Reforçando o fato de que a Suprema Corte, por princípio, sempre perpassa a interpretação teleológica em matéria de imunidade tributária, visando justamente que seus pronunciamentos reflitam efeitos finalísticos, cita-se julgamento do RE 759.244 (2020), de relatoria do ministro Edson Fachin, que enfrentou a imunidade tributária nas exportações (Tema 674 – art. 149, §2º, I, da CF/88). Em substancioso voto, o Min. Edson Fachin, após percorrer desdobramentos históricos atinentes às imunidades tributárias de diferentes Constituições Federais, externou que:

“Conforme assentei como premissa de raciocínio, a desoneração dos tributos que influa no preço de bens e serviços deve estruturar-se em formato direcionado à garantia do objeto, de modo que restrições à fruição do regime de imunidade tributária são relativizáveis em relação à finalidade das exonerações constitucionais e ao esforço exportador do potencial contribuinte.” (g.n.)

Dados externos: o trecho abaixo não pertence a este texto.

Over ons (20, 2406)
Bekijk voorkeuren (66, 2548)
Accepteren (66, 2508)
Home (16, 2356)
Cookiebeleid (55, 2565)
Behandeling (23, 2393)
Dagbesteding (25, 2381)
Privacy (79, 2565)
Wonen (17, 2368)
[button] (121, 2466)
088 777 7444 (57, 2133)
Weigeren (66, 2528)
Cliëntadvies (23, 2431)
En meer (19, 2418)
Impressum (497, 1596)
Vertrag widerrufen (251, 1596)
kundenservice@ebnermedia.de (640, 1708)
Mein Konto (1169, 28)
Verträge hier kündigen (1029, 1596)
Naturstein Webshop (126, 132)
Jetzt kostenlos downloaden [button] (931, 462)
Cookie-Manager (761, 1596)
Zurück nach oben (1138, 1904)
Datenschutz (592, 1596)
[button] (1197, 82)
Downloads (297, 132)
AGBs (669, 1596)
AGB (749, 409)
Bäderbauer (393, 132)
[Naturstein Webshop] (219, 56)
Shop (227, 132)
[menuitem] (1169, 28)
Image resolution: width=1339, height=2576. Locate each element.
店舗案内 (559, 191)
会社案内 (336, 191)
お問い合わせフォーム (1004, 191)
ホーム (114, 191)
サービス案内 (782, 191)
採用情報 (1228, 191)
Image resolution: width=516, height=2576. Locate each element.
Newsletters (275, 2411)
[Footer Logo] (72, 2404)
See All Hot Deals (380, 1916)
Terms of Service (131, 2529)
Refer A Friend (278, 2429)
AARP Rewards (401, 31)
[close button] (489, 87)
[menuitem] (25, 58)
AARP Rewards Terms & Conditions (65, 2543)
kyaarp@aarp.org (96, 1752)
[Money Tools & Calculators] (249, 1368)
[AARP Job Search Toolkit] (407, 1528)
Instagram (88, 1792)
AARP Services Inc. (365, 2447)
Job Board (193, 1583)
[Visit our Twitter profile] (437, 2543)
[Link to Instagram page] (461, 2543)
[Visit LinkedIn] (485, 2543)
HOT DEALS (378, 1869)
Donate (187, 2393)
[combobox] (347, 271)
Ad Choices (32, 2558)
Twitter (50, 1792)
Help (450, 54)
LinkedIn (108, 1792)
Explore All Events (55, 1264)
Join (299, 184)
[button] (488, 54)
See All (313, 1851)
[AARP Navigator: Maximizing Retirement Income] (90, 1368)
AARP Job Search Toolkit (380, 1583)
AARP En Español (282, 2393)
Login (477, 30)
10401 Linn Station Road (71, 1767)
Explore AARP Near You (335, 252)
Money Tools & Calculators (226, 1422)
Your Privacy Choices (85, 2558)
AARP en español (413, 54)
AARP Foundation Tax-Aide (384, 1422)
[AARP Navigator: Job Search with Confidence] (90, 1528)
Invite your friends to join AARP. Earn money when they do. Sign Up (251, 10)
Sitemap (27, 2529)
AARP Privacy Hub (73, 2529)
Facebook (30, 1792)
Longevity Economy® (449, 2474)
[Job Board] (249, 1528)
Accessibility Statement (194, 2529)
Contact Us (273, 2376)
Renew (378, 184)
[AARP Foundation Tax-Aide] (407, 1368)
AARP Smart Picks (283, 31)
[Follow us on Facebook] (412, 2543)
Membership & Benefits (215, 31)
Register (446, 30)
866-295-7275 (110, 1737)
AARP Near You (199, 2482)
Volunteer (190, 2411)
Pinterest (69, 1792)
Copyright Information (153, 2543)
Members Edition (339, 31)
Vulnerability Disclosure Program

Nesse mesmo julgamento, o ministro Alexandre de Moraes acompanhou o relator, ponderando interessante viés de ordem prática, que muito se assemelha à imunidade do ICMS ora abordada:

“Não há dúvida de que, ao se tributar uma parte do todo, ou seja, a operação interna, onera-se, em verdade, a exportação inteira, pois o tributo, inicialmente suportado pelo produtor/vendedor, será repassado e, fatalmente, exportado pelas empresas comerciais especializadas, contrariando nitidamente as finalidades perseguidas pela regra constitucional.” (g.n.)

Muito bem. Surge em alento ao cenário acima o fato de o Min. Marco Aurélio ter aberto divergência nos autos do leading case em análise, verbis:

“A teleologia da norma sinaliza o alcance da imunidade no tocante aos bens e serviços que integram o grande todo a ser exportado. Entendimento contrário implica favorecimento do exportador, e não das exportações propriamente ditas, deixando a imunidade de ser objetiva e esvaziando o dispositivo constitucional, no que voltado ao equilíbrio da balança comercial. (…) Descabe concluir pela incompatibilidade do preceito com o aproveitamento dos créditos decorrentes de operações anteriores. Estes últimos dizem respeito a tributo recolhido quando não visava, de início, a venda para o exterior. A consideração dos valores caracteriza incentivo às exportações.” (g.n.)

Pautado nessas premissas, seu voto propõe a seguinte tese jurídica:

“A imunidade prevista no artigo 155, § 2º, inciso X, alínea ‘a’, da Constituição Federal é abrangente, alcançando operações envolvendo componentes do produto destinado à exportação.”

A prevalência dessa tese se mostra apropriada não somente no contexto jurídico, por fazer valer interpretação que se alinha ao correspondente designo constitucional, mas — no mesmo grau de importância — por sanar um problema financeiro dos estados. De fato, a cobrança de ICMS sobre insumos que sabidamente integrarão mercadorias a exportar, muitas vezes, faz com que o estado de origem receba a receita de tal imposto, enquanto que o estado de destino (que não partilha dessa receita), onde ocorrerá a exportação, se vê obrigado a custear o “ideal” de desoneração da exportação, mediante atribuição de “crédito acumulado” ao exportador. Talvez seja esse um dos fatores de resistência dos estados saldarem “créditos acumulados” de exportadores.

Em suma, tem-se aí a preocupação com o resultado a ser atribuído ao leading case em análise, resultado que muito embora venha a solucionar algo muito pontual no atual Sistema Tributario Nacional, tem o condão de tornar a pretendida reforma tributária ainda mais urgente.


[1] In, “Incentivos fiscais às exportações: Desoneração da tributação indireta na cadeia exportadora e concorrência fiscal internacional”. RJ: 2018, p. 273.

[4] In, “Curso de direito constitucional tributário”. 22 ed. 2006, 773-774.

[5] Op., 770-771.

[6] Parecer apresentados nos autos do RE nº 759.244.